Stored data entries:

• • • •

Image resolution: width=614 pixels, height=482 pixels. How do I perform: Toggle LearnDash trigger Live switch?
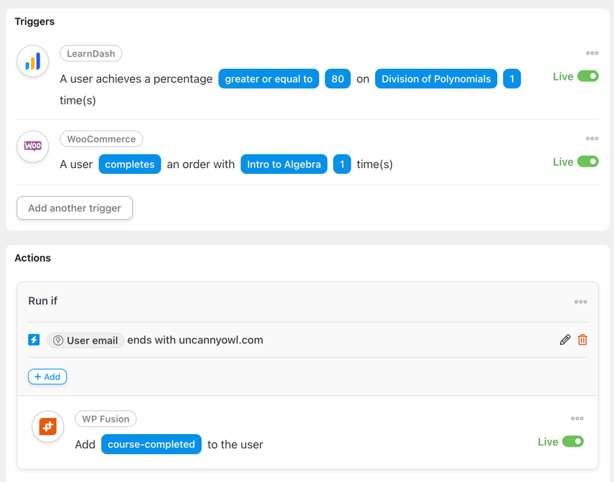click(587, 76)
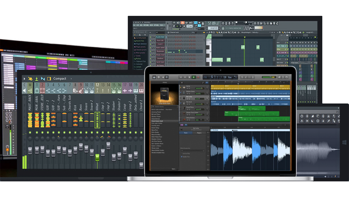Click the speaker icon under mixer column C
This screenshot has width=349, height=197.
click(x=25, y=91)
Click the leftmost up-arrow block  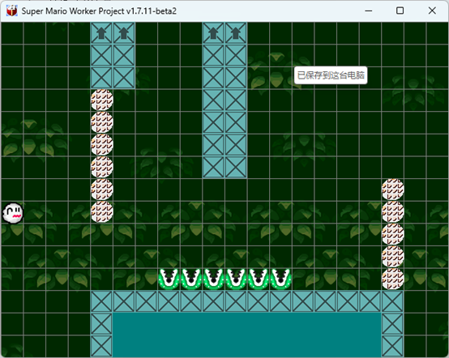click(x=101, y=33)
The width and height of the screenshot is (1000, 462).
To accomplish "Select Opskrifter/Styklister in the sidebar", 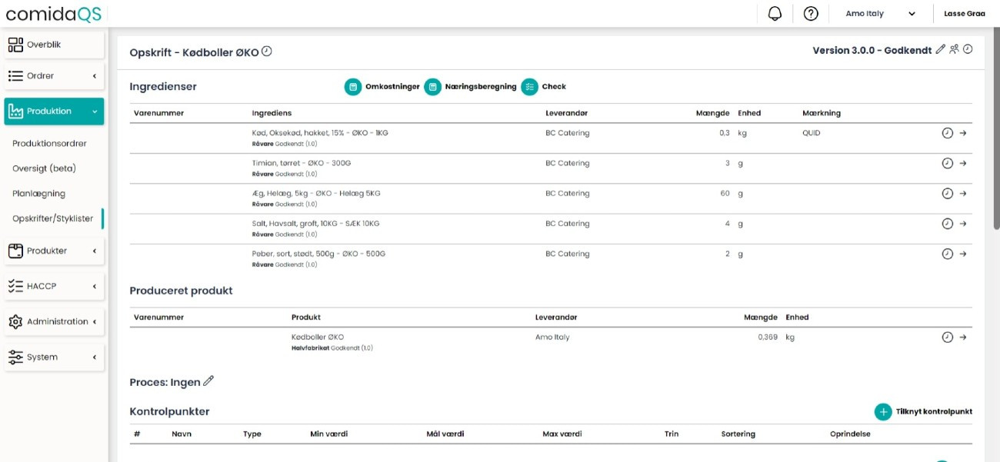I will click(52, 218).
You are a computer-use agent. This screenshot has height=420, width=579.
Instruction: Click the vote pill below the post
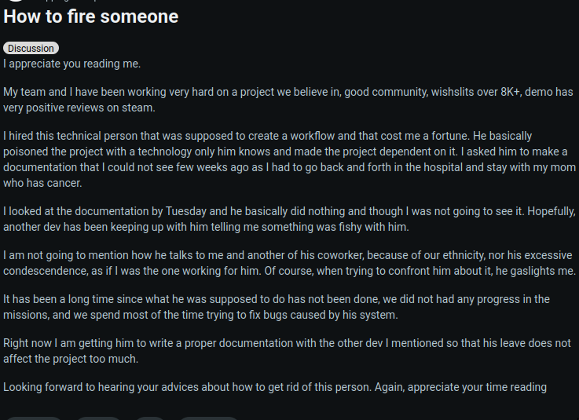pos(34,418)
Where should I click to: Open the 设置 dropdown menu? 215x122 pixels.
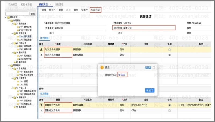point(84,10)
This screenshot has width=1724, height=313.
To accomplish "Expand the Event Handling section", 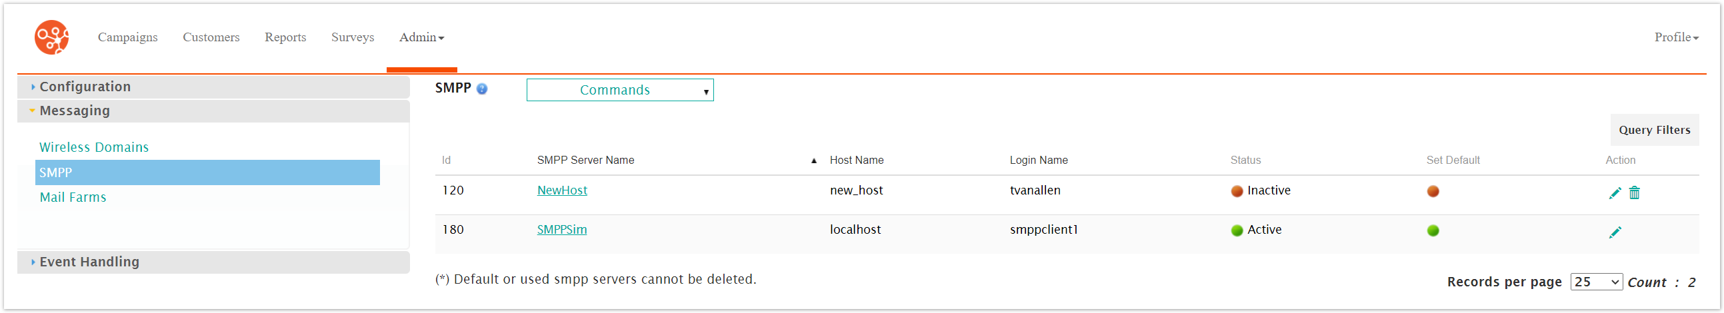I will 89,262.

• • • •

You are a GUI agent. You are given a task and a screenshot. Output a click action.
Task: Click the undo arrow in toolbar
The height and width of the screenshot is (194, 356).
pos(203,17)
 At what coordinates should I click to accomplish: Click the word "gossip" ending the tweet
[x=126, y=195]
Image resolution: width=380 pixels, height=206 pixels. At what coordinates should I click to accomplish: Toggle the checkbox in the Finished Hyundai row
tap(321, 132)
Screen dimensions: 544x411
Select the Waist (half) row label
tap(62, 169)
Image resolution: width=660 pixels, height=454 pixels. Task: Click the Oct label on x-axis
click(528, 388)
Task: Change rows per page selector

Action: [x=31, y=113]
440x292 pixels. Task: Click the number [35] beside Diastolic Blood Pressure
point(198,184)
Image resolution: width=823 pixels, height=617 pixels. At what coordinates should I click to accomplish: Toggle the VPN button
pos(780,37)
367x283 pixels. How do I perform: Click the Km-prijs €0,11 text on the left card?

• • • •

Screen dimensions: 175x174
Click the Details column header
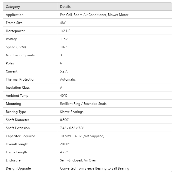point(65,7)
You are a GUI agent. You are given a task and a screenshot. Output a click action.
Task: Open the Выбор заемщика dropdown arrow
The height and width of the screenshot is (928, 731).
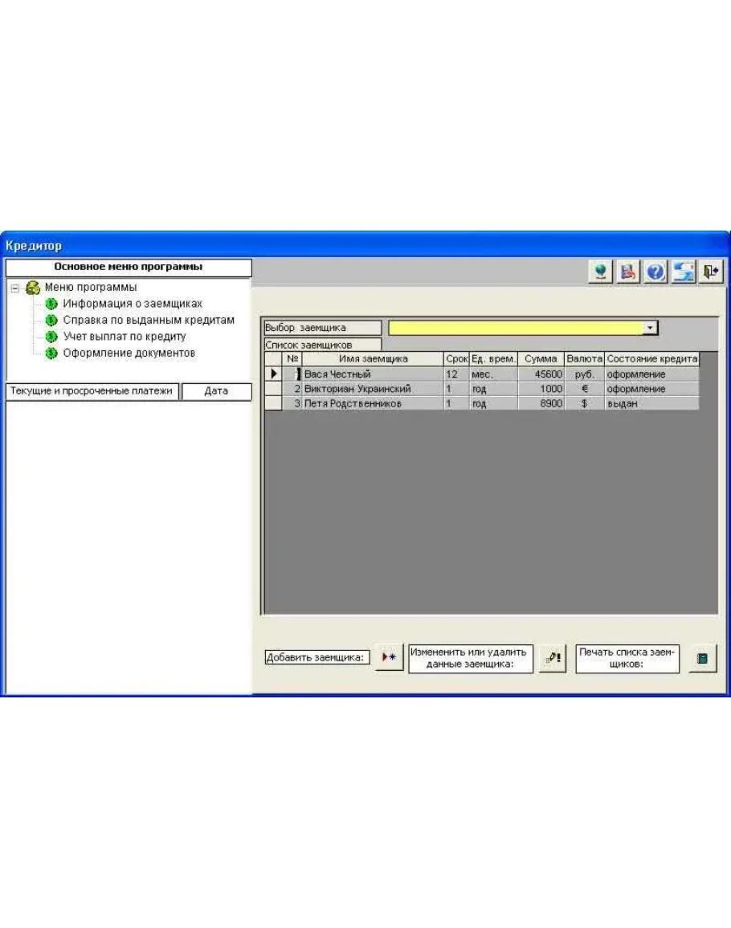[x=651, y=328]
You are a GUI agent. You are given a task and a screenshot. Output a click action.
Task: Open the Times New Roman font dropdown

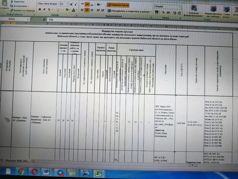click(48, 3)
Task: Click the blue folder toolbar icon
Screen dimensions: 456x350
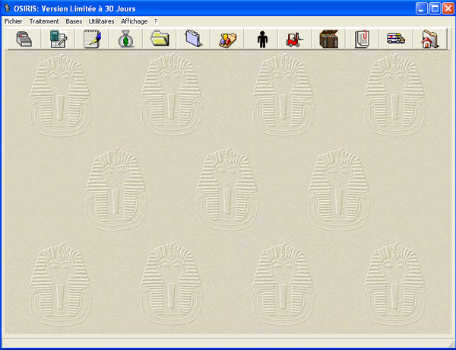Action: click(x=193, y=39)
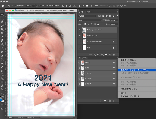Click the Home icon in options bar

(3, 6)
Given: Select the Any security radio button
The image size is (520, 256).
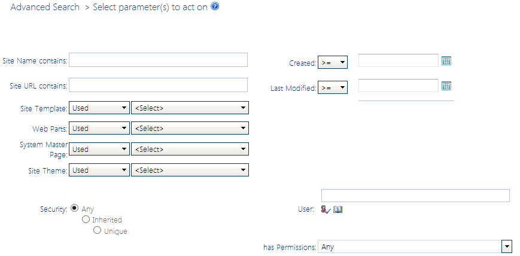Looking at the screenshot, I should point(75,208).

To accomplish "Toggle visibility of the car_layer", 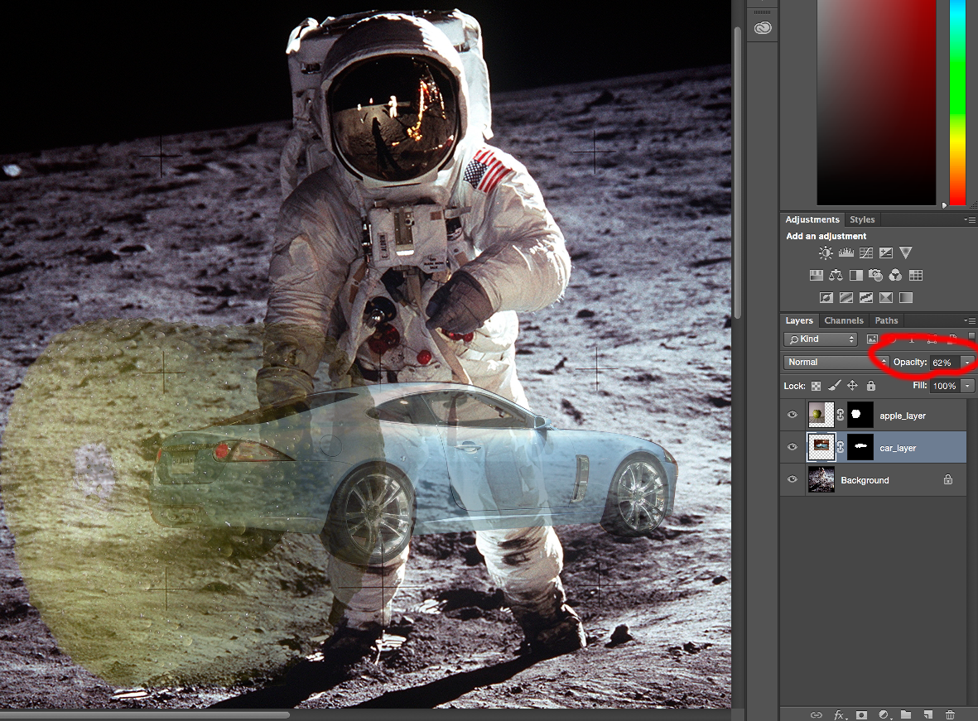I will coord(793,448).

• • • •

◆ **To do**
Show every line of the data in which the word "toolbar" appears.

◆ **Completed task**
Task: Click the undo arrow in toolbar
Task: Click the blue folder toolbar icon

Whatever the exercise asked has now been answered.